Il n'y a pas de paix en vue. "Je crains que des temps plus difficiles ne s'annoncent ». Je ne peux pas deviner les dates du retour de la "vieille paix" et de la fin de la domination coloniale du ‘’milliard doré’’ [le milliard d’hommes les plus riches]. Je ne suis même pas sûr que nous vivrons pour voir ce nouveau monde.
Evgeni Primakov |
Je crains que des temps encore plus difficiles ne se profilent à l'horizon, car le soi-disant ‘’milliard doré’’ se battra jusqu'au bout et par tous les moyens pour maintenir son hégémonie. C'est ainsi qu'Evgueni Primakov, l'un des hommes politiques russes les plus jeunes et les plus tournés vers l'avenir, a répondu à la question de "Novosti" sur le moment où il imagine le retour du "monde à l'ancienne".Primakov "le jeune" est aujourd'hui à la tête de Rosotrudnichestvo, l'agence fédérale russe pour les affaires de la CEI, les compatriotes à l'étranger et la coopération humanitaire internationale. Il est venu à Belgrade à l'occasion de l'anniversaire de la Maison de la Russie dans la métropole serbe. Comme auparavant, interviewé par Dragan Vujicic, il était heureux de s'exprimer pour Večernje Novosti.

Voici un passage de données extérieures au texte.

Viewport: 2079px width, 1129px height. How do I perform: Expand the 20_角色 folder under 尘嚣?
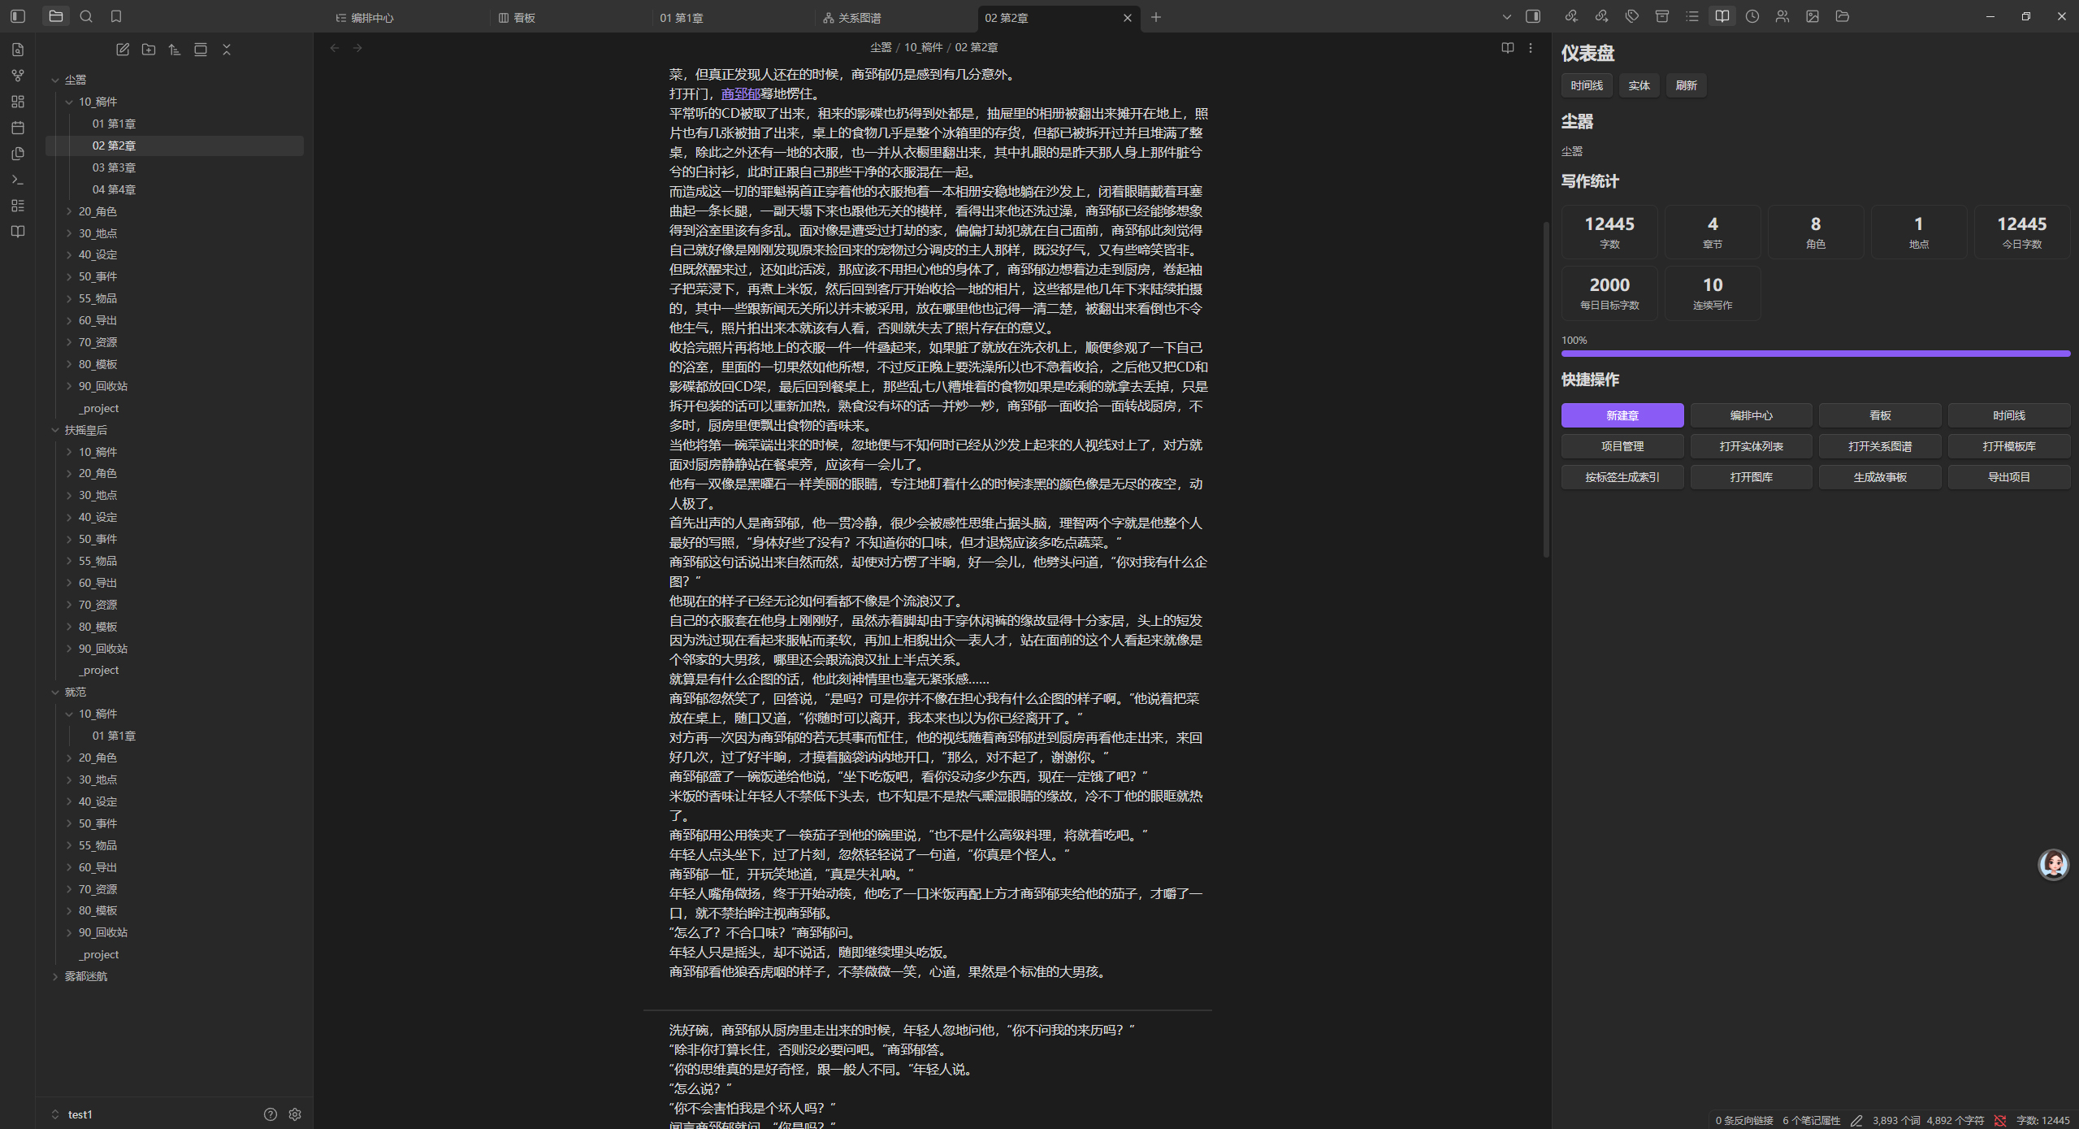click(97, 211)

Dragan Vujicic (DV) : Comment voyez-vous les chances de
paix à Moscou aujourd'hui ?
Evgeni Primakov (YP) : Tout d'abord, j'aimerais que la
paix entre en vigueur immédiatement, et je ne connais personne parmi les
dirigeants de la Russie qui soit en faveur de la guerre. Au début de
l'opération militaire spéciale, notre président a énoncé ses objectifs : entre
autres, la dénazification de l'Ukraine au nom de la paix. C'est pourquoi nos
troupes se battent aujourd'hui pour la paix. Malheureusement, les chances de
voir la paix régner rapidement ne sont pas très élevées. Notre victoire sur le
champ de bataille augmentera ces chances.
DV : Le monde a-t-il fondamentalement changé au cours de
ces 400 jours de guerre ?
YP : Tout d'abord, je ne dirais pas que ces 400 jours ont
changé le monde. Ce changement s'est produit plus tôt. Pendant au moins 16 ans,
nous avons averti l'Occident de ce qui se passait et du changement de toute la
logique des relations internationales. Nous avons dit à "l'Occident"
et aux États-Unis de lire et de comprendre les paroles de notre président.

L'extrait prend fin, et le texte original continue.